AIM OF THE TASK:
Your task is to copy every line of the records below that contains "shopping".

DATA SUPPLIED:

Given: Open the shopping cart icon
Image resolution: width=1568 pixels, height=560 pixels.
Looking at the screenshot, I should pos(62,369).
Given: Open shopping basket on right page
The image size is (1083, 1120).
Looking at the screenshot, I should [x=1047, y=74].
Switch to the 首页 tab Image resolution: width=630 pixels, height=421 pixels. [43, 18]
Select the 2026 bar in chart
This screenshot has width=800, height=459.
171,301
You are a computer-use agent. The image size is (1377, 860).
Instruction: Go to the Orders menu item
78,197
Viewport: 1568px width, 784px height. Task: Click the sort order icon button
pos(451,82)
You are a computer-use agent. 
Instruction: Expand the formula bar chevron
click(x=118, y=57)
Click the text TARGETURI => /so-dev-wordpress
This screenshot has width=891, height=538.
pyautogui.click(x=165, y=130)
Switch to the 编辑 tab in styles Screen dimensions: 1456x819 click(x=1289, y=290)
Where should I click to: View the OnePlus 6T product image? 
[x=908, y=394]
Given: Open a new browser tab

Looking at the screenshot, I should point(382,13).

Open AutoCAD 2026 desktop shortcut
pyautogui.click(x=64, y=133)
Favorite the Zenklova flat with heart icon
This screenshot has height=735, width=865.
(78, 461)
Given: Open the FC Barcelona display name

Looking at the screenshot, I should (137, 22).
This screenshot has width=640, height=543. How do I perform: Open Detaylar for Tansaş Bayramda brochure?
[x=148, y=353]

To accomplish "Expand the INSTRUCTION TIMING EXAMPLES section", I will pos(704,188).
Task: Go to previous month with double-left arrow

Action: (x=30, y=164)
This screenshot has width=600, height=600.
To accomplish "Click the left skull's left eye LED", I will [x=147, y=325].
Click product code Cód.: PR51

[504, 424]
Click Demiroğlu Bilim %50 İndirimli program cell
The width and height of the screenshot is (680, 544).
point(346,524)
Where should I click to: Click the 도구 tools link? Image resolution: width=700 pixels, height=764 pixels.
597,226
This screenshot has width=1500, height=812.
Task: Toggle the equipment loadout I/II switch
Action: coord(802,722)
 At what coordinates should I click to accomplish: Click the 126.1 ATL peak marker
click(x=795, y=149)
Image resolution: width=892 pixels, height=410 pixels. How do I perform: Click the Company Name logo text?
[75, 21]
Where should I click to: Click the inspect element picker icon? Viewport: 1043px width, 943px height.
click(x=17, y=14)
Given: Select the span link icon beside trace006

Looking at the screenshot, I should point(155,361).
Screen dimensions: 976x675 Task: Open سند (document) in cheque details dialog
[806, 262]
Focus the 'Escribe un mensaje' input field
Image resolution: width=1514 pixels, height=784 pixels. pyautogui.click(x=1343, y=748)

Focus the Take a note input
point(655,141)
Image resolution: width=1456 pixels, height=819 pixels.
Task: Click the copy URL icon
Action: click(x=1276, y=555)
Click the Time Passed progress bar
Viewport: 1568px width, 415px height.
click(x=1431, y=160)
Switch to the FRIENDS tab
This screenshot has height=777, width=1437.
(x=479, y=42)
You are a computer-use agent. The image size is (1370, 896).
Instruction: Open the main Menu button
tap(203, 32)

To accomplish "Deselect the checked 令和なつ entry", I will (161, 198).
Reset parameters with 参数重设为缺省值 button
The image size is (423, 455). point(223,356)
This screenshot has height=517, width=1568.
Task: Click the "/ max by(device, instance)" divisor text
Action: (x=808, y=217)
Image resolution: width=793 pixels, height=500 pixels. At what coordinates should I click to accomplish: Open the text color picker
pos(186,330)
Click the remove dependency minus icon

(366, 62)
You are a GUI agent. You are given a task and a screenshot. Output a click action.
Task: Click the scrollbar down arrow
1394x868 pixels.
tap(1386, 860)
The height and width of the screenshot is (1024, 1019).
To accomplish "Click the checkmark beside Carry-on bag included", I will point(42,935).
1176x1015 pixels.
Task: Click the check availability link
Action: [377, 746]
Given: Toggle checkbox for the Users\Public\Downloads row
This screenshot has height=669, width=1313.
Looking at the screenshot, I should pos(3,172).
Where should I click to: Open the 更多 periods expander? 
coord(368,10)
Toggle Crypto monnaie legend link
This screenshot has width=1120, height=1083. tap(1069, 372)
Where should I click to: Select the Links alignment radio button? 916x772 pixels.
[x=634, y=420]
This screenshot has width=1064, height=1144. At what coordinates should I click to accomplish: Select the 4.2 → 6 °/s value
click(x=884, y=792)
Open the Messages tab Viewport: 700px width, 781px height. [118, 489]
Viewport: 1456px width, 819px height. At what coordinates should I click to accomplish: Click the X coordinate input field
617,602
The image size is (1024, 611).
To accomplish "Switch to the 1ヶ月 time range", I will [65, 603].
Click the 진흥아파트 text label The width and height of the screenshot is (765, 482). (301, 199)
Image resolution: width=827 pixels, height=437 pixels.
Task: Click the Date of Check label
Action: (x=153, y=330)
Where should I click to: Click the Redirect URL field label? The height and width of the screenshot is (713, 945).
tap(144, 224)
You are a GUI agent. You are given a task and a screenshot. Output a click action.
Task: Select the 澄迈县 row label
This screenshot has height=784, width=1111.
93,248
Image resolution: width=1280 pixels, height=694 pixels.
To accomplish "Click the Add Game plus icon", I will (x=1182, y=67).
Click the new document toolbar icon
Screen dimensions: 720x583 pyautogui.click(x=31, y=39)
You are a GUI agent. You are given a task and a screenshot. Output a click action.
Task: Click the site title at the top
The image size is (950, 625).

OUTPUT OF THE EXERCISE:
Given: Open the shopping cart icon
Given: Open shopping basket on right page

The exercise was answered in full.